Abstract

An effective defect passivation strategy is crucial for enhancing the performance of antimony selenosulfide (Sb₂(S,Se)₃) solar cells, as it significantly influences charge transport and extraction efficiency. Herein, a convenient and novel in situ passivation (ISP) technique is successfully introduced to enhance the performance of Sb₂(S,Se)₃ solar cells, achieving a champion efficiency of 10.81%, which is among the highest recorded for Sb₂(S,Se)₃ solar cells to date. The first principles calculations and the experimental data reveal that incorporating sodium selenosulfate in the ISP strategy effectively functions as an in situ selenization, effectively passivating deep-level cation antisite Sb_Se defect within the Sb₂(S,Se)₃ films and significantly suppressing non-radiative recombination in the devices.
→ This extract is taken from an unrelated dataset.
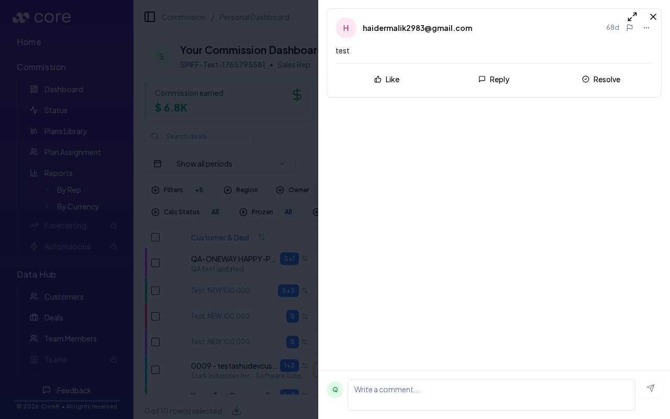This screenshot has height=419, width=670.
Task: Open the Customers page in Data Hub
Action: [x=64, y=296]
Space-charge-limited current (SCLC), photoluminescence (PL), and transient absorption spectroscopy (TAS) measurements verify the high quality of the passivated films, showing fewer traps and defects. Moreover, the ISP strategy improved the overall quality of the Sb₂(S,Se)₃ films, and fine-tuned the energy levels, thereby facilitating enhanced carrier transport. This study thus provides a straightforward and effective method for passivating deep-level defects in Sb₂(S,Se)₃ solar cells.